Two issues arose: (i) whether, on a true construction of the contract, the certificates of quality and condition issued by the superintendent chosen by the claimant were final and binding. In considering the first issue, the defendant contended that it was wrong to contend that the expert superseded the analysis certificates issued by the Inspectorate, under GAFTA cl 4; and (ii) whether the defendant was entitled to reject the documents and the goods, despite clause 5 of the GAFTA 119 terms.

Consideration was given to the court’s approach to arbitral awards. In relation to that issue, the claimant contended that, inter alia, the board appeared to have proceeded on the basis that unless a scale of allowances for deficiency was provided for in the contract, then it had to follow that any failure of the goods to meet the specification would justify rejection.The appeal would be allowed.

(1) The starting point would be that quality was final as certified by the superintendent appointed by the claimant.

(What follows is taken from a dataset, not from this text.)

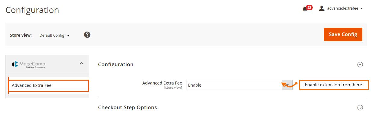
Task: Expand the Checkout Step Options circle icon
Action: point(360,107)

An alteration to that scheme could occur where the defendant appointed its own supervisor, in which case sampling would have to be done conjointly. Further, where a second analysis was called for by the ­defendant, a different contractual regime would apply (see [21] of the judgment).

It was established law that the court needed to read an arbitral award as a whole in a fair and reasonable way and ought not to engage in minute textual analysis. Where the arbitrator's experience assisted him in determining a question of law, such as the interpretation of contractual documents or correspondence passing between members of his own trade or industry, the court would accord some deference to the arbitrator’s decision on that question.

The court would only reverse that decision if it was satisfied that the arbitrator, despite the benefit of his relevant experience, had come to the wrong answer. The independent expert’s certificate of analysis rather than the certificate of inspection of the inspectorate would be final and binding.

First, the contract provided for a second analysis, if any, by the independent expert. Second, the contract referred to the governing contract as GAFTA 119. Under the terms of clause 16 of GAFTA 119, the terms and conditions of GAFTA sampling rules no 124 would be deemed to be incorporated. Third, under paragraph 5.1.6 of the GAFTA sampling rules no 124, the buyer had the right to require samples to be sent to the experts for an analysis, which analysis would be final.

Fourth, the parties had not expressly excluded the rules in the GAFTA sampling rules 124 or any part of them, so that those rules applied and the expert analysis superseded the inspectorate certificates and was to be treated as final (see [14], [17] of the judgment).

On the true construction of the contract, rule 5 of the GAFTA sampling rules no 124 would have the effect that the second analysis carried out by the expert was binding (see [18] of the judgment).

(2) Reading the award in a fair and reasonable way, the board had proceeded on the basis that there would be a right of rejection for quality matters unless the contract provided otherwise. That approach had involved a clear error of law. There had been no hint in the board’s reasons that it had considered whether the fibre content provision should properly have been regarded as a condition, as opposed to a warranty of an innominate term.

The board had wrongly assumed that the term was a condition unless there was a clear indication to the contrary. Accordingly, the board had erred in concluding that the defendant was entitled automatically to reject the document because of the statement in the quality final certificate that the goods contained impurities (see [42], [45] of the judgment).

The matter would be remitted to the board (see [43] of the judgment).

Michael Nolan (instructed by Swinnerton Moore) for the claimant; Henry Byam-Cook (instructed by Mills & Co) for the defendant.